▶ **TASK DIRECTIONS**
Write out each line of the entries exactly, starting at the first and finishing with the line that contains "Select the ruler".
################
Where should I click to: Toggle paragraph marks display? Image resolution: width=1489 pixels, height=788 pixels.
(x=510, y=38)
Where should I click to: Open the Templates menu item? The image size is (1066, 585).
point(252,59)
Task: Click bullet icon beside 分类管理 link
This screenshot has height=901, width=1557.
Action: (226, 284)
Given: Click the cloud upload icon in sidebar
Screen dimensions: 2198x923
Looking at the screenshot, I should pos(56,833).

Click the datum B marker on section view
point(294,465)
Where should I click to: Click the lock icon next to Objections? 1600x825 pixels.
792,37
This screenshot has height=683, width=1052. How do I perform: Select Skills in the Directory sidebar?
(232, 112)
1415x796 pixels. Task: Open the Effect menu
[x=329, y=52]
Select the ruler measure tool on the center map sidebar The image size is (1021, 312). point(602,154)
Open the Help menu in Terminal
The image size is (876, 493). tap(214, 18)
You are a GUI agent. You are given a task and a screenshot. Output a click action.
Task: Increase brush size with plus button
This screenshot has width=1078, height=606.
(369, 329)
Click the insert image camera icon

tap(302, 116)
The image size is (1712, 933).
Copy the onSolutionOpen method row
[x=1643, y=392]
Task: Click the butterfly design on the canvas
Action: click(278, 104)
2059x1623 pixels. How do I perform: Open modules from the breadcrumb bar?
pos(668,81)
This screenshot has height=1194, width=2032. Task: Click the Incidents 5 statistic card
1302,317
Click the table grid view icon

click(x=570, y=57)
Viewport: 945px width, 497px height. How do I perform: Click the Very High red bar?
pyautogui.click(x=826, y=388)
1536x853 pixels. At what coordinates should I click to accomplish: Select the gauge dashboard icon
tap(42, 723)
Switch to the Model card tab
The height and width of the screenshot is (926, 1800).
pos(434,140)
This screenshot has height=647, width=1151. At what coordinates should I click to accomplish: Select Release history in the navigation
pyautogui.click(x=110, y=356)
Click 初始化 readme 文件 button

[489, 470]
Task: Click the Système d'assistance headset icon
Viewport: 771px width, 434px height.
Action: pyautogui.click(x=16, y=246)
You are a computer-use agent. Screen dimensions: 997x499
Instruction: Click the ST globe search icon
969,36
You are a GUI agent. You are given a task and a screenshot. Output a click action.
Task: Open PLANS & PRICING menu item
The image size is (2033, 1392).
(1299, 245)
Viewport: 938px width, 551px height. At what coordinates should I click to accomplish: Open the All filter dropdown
################
▶ **EXPECTED OUTPUT**
Where should I click to: Toggle paragraph marks display? Image resolution: width=1489 pixels, height=788 pixels.
(x=510, y=38)
Where should I click to: Open the Templates menu item? The image size is (1066, 585).
point(252,59)
Task: Click bullet icon beside 分类管理 link
This screenshot has height=901, width=1557.
Action: (226, 284)
Given: Click the cloud upload icon in sidebar
Screen dimensions: 2198x923
Looking at the screenshot, I should pos(56,833).

Click the datum B marker on section view
point(294,465)
Where should I click to: Click the lock icon next to Objections? 1600x825 pixels.
792,37
This screenshot has height=683, width=1052. How do I perform: Select Skills in the Directory sidebar?
(232, 112)
1415x796 pixels. Task: Open the Effect menu
[x=329, y=52]
Select the ruler measure tool on the center map sidebar The image size is (1021, 312). point(602,154)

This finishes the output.